• [INSTRUCTIONS FOR THE TASK] Return the records, each one exactly as written.

##### MATERIAL TO PROCESS #####

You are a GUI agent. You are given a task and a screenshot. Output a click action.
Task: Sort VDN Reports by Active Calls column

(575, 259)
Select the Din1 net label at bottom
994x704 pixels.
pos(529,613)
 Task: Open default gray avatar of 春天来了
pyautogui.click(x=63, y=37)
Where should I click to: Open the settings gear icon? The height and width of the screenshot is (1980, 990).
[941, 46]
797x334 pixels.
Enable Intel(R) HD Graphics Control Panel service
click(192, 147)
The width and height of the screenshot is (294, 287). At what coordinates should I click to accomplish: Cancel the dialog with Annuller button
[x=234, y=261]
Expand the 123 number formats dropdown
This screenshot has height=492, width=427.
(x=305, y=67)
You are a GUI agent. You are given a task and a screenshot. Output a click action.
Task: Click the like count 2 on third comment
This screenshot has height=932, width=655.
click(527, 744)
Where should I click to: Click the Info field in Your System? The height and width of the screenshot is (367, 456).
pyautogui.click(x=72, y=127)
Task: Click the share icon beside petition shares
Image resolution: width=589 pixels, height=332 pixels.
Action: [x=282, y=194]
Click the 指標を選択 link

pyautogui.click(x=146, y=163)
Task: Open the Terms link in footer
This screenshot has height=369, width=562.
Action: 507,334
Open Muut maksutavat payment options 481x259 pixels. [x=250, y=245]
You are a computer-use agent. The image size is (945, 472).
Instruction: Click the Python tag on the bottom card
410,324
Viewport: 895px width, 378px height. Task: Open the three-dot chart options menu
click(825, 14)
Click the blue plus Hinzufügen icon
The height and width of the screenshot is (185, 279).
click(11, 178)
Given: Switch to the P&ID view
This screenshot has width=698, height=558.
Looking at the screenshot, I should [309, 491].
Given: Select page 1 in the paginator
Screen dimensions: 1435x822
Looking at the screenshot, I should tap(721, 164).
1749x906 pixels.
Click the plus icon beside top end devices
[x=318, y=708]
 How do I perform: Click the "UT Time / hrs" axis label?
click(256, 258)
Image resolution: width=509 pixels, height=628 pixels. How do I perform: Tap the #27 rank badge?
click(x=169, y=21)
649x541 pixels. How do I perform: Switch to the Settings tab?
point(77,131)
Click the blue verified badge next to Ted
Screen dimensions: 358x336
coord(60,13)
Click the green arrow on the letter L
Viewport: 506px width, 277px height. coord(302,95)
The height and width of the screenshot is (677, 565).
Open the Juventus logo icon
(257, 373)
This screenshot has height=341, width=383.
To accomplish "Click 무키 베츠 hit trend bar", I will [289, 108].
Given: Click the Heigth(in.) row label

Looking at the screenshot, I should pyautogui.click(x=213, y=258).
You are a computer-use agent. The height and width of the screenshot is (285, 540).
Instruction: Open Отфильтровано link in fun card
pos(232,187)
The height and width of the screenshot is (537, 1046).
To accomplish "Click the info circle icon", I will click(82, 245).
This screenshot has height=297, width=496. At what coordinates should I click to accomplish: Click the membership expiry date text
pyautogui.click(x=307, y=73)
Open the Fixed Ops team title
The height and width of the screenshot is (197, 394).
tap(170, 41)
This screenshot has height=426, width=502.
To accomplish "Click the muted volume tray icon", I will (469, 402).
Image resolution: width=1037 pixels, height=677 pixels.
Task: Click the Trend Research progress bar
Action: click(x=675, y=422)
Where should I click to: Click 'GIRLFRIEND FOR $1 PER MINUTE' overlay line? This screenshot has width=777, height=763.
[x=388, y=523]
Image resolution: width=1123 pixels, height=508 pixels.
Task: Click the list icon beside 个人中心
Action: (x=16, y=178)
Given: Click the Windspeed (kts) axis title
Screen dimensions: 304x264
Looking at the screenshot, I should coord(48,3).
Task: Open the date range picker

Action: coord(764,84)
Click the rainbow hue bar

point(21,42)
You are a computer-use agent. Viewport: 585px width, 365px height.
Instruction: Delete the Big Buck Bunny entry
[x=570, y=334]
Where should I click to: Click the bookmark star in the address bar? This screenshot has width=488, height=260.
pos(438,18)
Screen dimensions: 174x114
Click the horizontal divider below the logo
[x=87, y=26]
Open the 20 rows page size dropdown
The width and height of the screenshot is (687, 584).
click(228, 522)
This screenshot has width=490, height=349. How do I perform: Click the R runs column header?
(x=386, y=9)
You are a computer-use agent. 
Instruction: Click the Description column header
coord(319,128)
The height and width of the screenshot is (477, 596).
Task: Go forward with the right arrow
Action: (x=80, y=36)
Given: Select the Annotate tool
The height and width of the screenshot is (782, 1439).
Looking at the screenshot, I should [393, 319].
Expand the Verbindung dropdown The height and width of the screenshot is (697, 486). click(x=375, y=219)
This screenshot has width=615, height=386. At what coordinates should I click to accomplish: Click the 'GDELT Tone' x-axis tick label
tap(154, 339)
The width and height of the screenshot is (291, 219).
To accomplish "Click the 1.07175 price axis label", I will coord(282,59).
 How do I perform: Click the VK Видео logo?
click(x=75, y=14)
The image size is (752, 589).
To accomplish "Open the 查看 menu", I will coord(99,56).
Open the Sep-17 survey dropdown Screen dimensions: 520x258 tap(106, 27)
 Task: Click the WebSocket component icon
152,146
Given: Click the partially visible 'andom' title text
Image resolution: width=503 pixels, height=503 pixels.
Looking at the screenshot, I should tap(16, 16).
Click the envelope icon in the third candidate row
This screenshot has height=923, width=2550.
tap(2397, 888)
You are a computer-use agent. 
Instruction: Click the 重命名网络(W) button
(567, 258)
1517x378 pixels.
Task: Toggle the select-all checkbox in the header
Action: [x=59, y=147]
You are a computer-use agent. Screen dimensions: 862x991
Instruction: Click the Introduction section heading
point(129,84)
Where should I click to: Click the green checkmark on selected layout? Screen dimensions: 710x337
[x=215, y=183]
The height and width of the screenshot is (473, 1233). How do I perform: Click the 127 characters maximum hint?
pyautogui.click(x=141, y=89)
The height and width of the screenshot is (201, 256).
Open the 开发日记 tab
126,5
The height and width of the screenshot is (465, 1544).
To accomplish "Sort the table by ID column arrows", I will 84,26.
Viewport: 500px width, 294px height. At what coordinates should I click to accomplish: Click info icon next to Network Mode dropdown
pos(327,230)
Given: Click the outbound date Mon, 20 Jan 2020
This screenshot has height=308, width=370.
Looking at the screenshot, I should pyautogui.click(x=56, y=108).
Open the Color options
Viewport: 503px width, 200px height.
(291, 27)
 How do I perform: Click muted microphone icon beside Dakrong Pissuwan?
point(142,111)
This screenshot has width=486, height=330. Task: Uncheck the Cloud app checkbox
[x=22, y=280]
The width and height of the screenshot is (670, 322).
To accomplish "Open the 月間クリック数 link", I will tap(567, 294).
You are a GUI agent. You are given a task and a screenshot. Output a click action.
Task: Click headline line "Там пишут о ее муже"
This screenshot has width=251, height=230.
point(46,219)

#####

• [EXERCISE RESPONSE]
You are a GUI agent. You are given a task and a screenshot. Output a click action.
Task: Sort VDN Reports by Active Calls column

(575, 259)
Select the Din1 net label at bottom
994x704 pixels.
pos(529,613)
 Task: Open default gray avatar of 春天来了
pyautogui.click(x=63, y=37)
Where should I click to: Open the settings gear icon? The height and width of the screenshot is (1980, 990).
[941, 46]
797x334 pixels.
Enable Intel(R) HD Graphics Control Panel service
click(192, 147)
The width and height of the screenshot is (294, 287). At what coordinates should I click to accomplish: Cancel the dialog with Annuller button
[x=234, y=261]
Expand the 123 number formats dropdown
This screenshot has height=492, width=427.
(x=305, y=67)
You are a GUI agent. You are given a task and a screenshot. Output a click action.
Task: Click the like count 2 on third comment
This screenshot has height=932, width=655.
click(527, 744)
Where should I click to: Click the Info field in Your System? The height and width of the screenshot is (367, 456).
pyautogui.click(x=72, y=127)
Task: Click the share icon beside petition shares
Image resolution: width=589 pixels, height=332 pixels.
Action: [x=282, y=194]
Click the 指標を選択 link

pyautogui.click(x=146, y=163)
Task: Open the Terms link in footer
This screenshot has height=369, width=562.
Action: 507,334
Open Muut maksutavat payment options 481x259 pixels. [x=250, y=245]
You are a computer-use agent. The image size is (945, 472).
Instruction: Click the Python tag on the bottom card
410,324
Viewport: 895px width, 378px height. Task: Open the three-dot chart options menu
click(825, 14)
Click the blue plus Hinzufügen icon
The height and width of the screenshot is (185, 279).
click(11, 178)
Given: Switch to the P&ID view
This screenshot has width=698, height=558.
Looking at the screenshot, I should [309, 491].
Given: Select page 1 in the paginator
Screen dimensions: 1435x822
Looking at the screenshot, I should tap(721, 164).
1749x906 pixels.
Click the plus icon beside top end devices
[x=318, y=708]
 How do I perform: Click the "UT Time / hrs" axis label?
click(256, 258)
Image resolution: width=509 pixels, height=628 pixels. How do I perform: Tap the #27 rank badge?
click(x=169, y=21)
649x541 pixels. How do I perform: Switch to the Settings tab?
point(77,131)
Click the blue verified badge next to Ted
Screen dimensions: 358x336
coord(60,13)
Click the green arrow on the letter L
Viewport: 506px width, 277px height. coord(302,95)
The height and width of the screenshot is (677, 565).
Open the Juventus logo icon
(257, 373)
This screenshot has height=341, width=383.
To accomplish "Click 무키 베츠 hit trend bar", I will [289, 108].
Given: Click the Heigth(in.) row label

Looking at the screenshot, I should pyautogui.click(x=213, y=258).
You are a computer-use agent. The height and width of the screenshot is (285, 540).
Instruction: Open Отфильтровано link in fun card
pos(232,187)
The height and width of the screenshot is (537, 1046).
To accomplish "Click the info circle icon", I will click(82, 245).
This screenshot has height=297, width=496. At what coordinates should I click to accomplish: Click the membership expiry date text
pyautogui.click(x=307, y=73)
Open the Fixed Ops team title
The height and width of the screenshot is (197, 394).
tap(170, 41)
This screenshot has height=426, width=502.
To accomplish "Click the muted volume tray icon", I will (469, 402).
Image resolution: width=1037 pixels, height=677 pixels.
Task: Click the Trend Research progress bar
Action: click(x=675, y=422)
Where should I click to: Click 'GIRLFRIEND FOR $1 PER MINUTE' overlay line? This screenshot has width=777, height=763.
[x=388, y=523]
Image resolution: width=1123 pixels, height=508 pixels.
Task: Click the list icon beside 个人中心
Action: (x=16, y=178)
Given: Click the Windspeed (kts) axis title
Screen dimensions: 304x264
Looking at the screenshot, I should coord(48,3).
Task: Open the date range picker

Action: coord(764,84)
Click the rainbow hue bar

point(21,42)
You are a computer-use agent. Viewport: 585px width, 365px height.
Instruction: Delete the Big Buck Bunny entry
[x=570, y=334]
Where should I click to: Click the bookmark star in the address bar? This screenshot has width=488, height=260.
pos(438,18)
Screen dimensions: 174x114
Click the horizontal divider below the logo
[x=87, y=26]
Open the 20 rows page size dropdown
The width and height of the screenshot is (687, 584).
click(228, 522)
This screenshot has width=490, height=349. How do I perform: Click the R runs column header?
(x=386, y=9)
You are a computer-use agent. 
Instruction: Click the Description column header
coord(319,128)
The height and width of the screenshot is (477, 596).
Task: Go forward with the right arrow
Action: (x=80, y=36)
Given: Select the Annotate tool
The height and width of the screenshot is (782, 1439).
Looking at the screenshot, I should [393, 319].
Expand the Verbindung dropdown The height and width of the screenshot is (697, 486). click(x=375, y=219)
This screenshot has width=615, height=386. At what coordinates should I click to accomplish: Click the 'GDELT Tone' x-axis tick label
tap(154, 339)
The width and height of the screenshot is (291, 219).
To accomplish "Click the 1.07175 price axis label", I will coord(282,59).
 How do I perform: Click the VK Видео logo?
click(x=75, y=14)
The image size is (752, 589).
To accomplish "Open the 查看 menu", I will coord(99,56).
Open the Sep-17 survey dropdown Screen dimensions: 520x258 tap(106, 27)
 Task: Click the WebSocket component icon
152,146
Given: Click the partially visible 'andom' title text
Image resolution: width=503 pixels, height=503 pixels.
Looking at the screenshot, I should tap(16, 16).
Click the envelope icon in the third candidate row
This screenshot has height=923, width=2550.
tap(2397, 888)
You are a computer-use agent. 
Instruction: Click the 重命名网络(W) button
(567, 258)
1517x378 pixels.
Task: Toggle the select-all checkbox in the header
Action: [x=59, y=147]
You are a computer-use agent. Screen dimensions: 862x991
Instruction: Click the Introduction section heading
point(129,84)
Where should I click to: Click the green checkmark on selected layout? Screen dimensions: 710x337
[x=215, y=183]
The height and width of the screenshot is (473, 1233). How do I perform: Click the 127 characters maximum hint?
pyautogui.click(x=141, y=89)
The height and width of the screenshot is (201, 256).
Open the 开发日记 tab
126,5
The height and width of the screenshot is (465, 1544).
To accomplish "Sort the table by ID column arrows", I will 84,26.
Viewport: 500px width, 294px height. At what coordinates should I click to accomplish: Click info icon next to Network Mode dropdown
pos(327,230)
Given: Click the outbound date Mon, 20 Jan 2020
This screenshot has height=308, width=370.
Looking at the screenshot, I should pyautogui.click(x=56, y=108).
Open the Color options
Viewport: 503px width, 200px height.
(291, 27)
 How do I perform: Click muted microphone icon beside Dakrong Pissuwan?
point(142,111)
This screenshot has width=486, height=330. Task: Uncheck the Cloud app checkbox
[x=22, y=280]
The width and height of the screenshot is (670, 322).
To accomplish "Open the 月間クリック数 link", I will tap(567, 294).
You are a GUI agent. You are given a task and a screenshot. Output a click action.
Task: Click headline line "Там пишут о ее муже"
This screenshot has width=251, height=230.
point(46,219)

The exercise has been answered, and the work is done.